Acclaimed by The Times as ‘one of the glories of contemporary English publishing’ and by Sir Arthur Bryant as ‘complete perfection’, the Latham and Matthews edition remains the authoritative text and provides the source for this magnificent Folio Society publication. Limited to 1,000 copies.
THREE HUNDRED YEARS AGO, on 16 May 1703, at exactly fortythree minutes past three in the morning by his own most reliable watch, Samuel Pepys died. The son of a London tailor, Pepys had risen to become one of the most important men in the Kingdom – the First Secretary to the Admiralty and President of the Royal Society. He was, according to John Evelyn, his friend of nearly forty years, ‘a very worthy, industrious and curious person ... universally beloved, hospitable, generous, learned in many things, skilled in music, a very great cherisher of learned men ...’ Yet these great achievements might have merited only passing references in the history books had it not been for his Diary – an extraordinary, marvellous, racy and unique document, covering ten years of his life, which no one, not even his wife, knew he was writing.

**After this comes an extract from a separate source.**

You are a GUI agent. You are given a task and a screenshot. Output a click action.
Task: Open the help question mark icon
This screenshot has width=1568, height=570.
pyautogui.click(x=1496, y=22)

Samuel Pepys began his Diary on New Year’s Day 1660. He was 26, had been married for five tempestuous years, and had barely £25 to his name. Quite why he decided to keep a diary is a mystery. Certainly he was living in turbulent times, with Cromwell dead and the Commonwealth on the point of collapse. Had he done no more than record the events of the dramatic decade that followed, his Diary would still be of inestimable historical importance.
In March 1660 Pepys travelled to Holland with his employer, Edward Montagu, to bring Charles II home from exile. His job was the procuring of ‘a rich barge’ in which to ferry the King ashore, and he was well rewarded for it, becoming clerk of the Acts with the Naval Board, which commanded a salary of £350 a year and a great many informal payments and benefits beside.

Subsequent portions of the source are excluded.